Still, the medical world has conducted no large-scale studies. The latest U-M study of 105 children from 1999 through 2004 is the most comprehensive so far. A follow-up has been launched to study at least 100 more children having their tonsils removed in Ann Arbor.
Chervin said studies of adults are easier. They describe sleepiness and understand its effects.
"Children don’t," Chervin said. "They also don’t express the effects of sleep disorder as well. Children have such a strong desire to stay awake and learn that they cause their own commotion to stay awake.
"This study takes us a step closer to understanding the relationship between snoring and sleep apnea in children and the incidence of inattention, hyperactivity and other problems that may stem from sleepiness.

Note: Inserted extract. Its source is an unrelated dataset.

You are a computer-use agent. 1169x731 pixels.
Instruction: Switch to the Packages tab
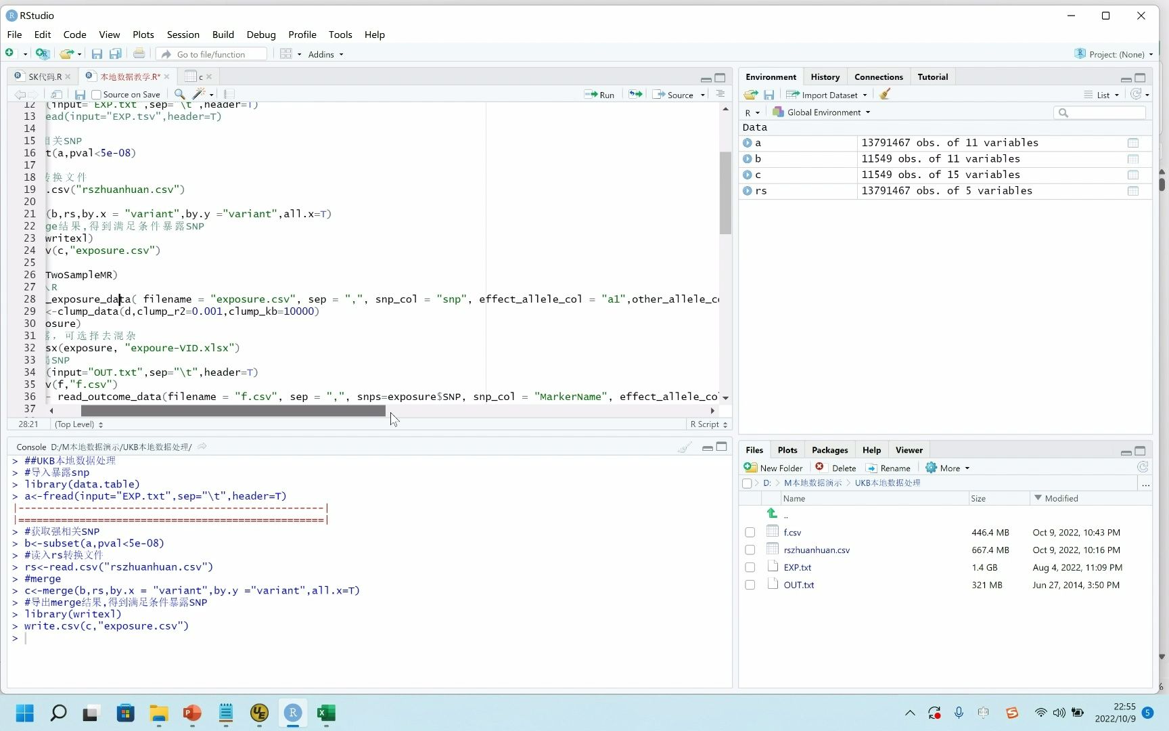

"If you have a child with hyperactivity and inattentive disorders, you and your pediatrician should not ignore sleep disorders as a possible primary cause," he said.
Hanaan said everyone in her house sleeps better now.
And while she never noticed her snoring, "it must have kept me from getting good sleep."
"I feel way more awake and energetic now," she said. "When someone turns on a TV, I don’t get distracted so easily. I can keep studying, keep concentrating. I don’t take naps like I used to. I Rollerblade and I’m way more active than I was."